Drawn exclusively from the Museum’s holdings, To Tame a Wild Tongue: Art after Chicanismo brings together over 25 artists, all of whom explore aspects of the Mexican American experience. The exhibition includes painting, sculpture and installation, taking the Chicano Art Movement as a point of departure. The politically and culturally inspired movement was created by Mexican American artists during the counterculture revolution of the late 1960s and early 1970s. Heavily influenced by the iconography of revolutionary leaders, pre-Colonial art, Mexican religious icons and socio-political issues, the movement resisted and challenged dominant social norms and stereotypes to move towards cultural autonomy. The exhibition features works from the 1980s to our current moment, interrogating the reverberations of the post-Chicano moment with special attention paid to our transnational region.
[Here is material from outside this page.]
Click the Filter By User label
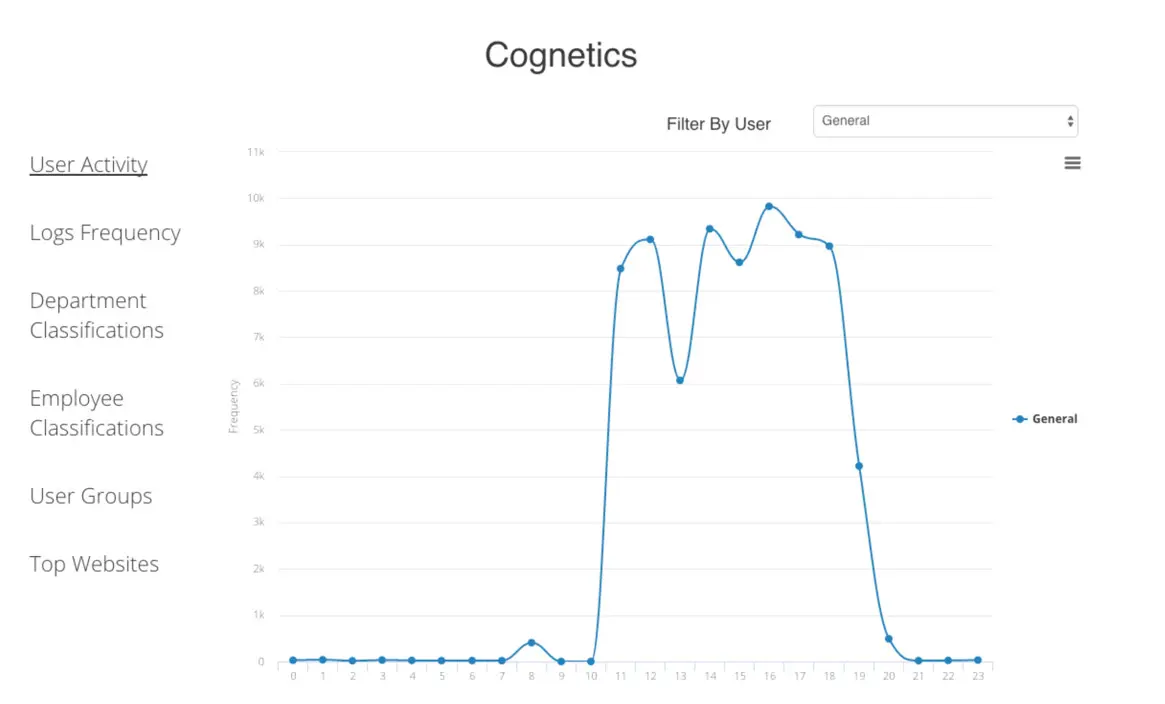1165x704 pixels. 718,123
To Tame a Wild Tongue borrows its title from Gloria Anzaldúa’s pivotal text that underscores language as a source of both cultural identity and cultural hybridity. The exhibition foregrounds the cultural hybridity that exists within a transborder context, without relying on identity alone as the Chicano Movement did. Instead, the artists in this exhibition explore conceptual processes linked to the social, cultural and political issues related to Mexican Americans living in the United States or to those living and making work on either side of the border.
Split into five thematic sections, the exhibition examines ideas of activism, labor, rasquachismo, domesticana, and the border. Questioning what it means to create political and socially oriented work outside of the label of Chicano/a/x, many artists breach ethnic, cultural, and class barriers, as well as the physical borders that shape an urban, multicultural experience.